BEGIN GIVEN RECORDS

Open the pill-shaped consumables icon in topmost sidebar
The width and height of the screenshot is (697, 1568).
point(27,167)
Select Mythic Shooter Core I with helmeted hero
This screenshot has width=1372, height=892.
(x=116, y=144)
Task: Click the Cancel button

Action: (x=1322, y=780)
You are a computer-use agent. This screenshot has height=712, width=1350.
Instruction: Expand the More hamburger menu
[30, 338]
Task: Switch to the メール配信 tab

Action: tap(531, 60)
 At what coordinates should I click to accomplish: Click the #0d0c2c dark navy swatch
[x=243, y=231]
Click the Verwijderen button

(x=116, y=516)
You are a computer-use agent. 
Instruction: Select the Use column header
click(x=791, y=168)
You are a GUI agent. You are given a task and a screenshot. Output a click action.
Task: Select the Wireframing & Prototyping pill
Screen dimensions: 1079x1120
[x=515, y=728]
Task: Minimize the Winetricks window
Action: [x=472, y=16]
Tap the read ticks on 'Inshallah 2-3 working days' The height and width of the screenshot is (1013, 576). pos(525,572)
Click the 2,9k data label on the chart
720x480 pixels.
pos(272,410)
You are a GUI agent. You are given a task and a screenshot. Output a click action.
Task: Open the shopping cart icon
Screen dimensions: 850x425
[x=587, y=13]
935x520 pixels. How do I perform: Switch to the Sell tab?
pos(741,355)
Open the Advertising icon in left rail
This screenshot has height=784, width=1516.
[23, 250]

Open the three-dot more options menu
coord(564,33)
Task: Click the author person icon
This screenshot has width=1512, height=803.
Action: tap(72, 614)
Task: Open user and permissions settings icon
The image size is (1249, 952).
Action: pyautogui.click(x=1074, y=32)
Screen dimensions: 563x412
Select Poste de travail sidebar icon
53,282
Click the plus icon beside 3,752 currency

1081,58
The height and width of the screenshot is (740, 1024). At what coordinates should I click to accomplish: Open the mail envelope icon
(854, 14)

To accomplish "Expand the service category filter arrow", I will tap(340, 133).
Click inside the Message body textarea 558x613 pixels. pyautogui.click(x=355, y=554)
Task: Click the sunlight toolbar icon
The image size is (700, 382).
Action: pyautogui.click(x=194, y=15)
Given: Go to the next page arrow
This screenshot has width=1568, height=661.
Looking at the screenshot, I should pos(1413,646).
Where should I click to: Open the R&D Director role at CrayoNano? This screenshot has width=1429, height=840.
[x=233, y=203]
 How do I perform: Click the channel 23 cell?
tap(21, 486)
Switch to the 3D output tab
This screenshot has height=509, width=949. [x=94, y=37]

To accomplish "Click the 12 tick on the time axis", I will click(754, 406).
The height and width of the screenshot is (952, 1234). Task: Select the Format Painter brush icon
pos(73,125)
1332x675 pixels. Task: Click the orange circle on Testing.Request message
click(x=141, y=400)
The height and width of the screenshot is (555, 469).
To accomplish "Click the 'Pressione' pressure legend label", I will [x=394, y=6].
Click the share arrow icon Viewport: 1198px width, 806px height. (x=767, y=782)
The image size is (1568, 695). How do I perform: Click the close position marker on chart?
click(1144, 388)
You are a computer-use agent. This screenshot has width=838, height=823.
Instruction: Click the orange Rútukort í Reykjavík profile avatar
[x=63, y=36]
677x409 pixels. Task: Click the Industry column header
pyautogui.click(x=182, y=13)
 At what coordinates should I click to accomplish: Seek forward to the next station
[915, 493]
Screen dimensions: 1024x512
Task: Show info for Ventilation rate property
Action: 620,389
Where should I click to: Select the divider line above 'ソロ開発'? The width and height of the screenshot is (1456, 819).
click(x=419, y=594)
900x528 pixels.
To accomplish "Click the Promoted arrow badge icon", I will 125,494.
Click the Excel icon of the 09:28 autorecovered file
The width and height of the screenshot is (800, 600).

END GIVEN RECORDS

• ABOUT THIS EXERCISE:
Only a number is wanted here: how many lines of the records above hold the word "computer".

• SOLUTION TO THE PROBLEM:
3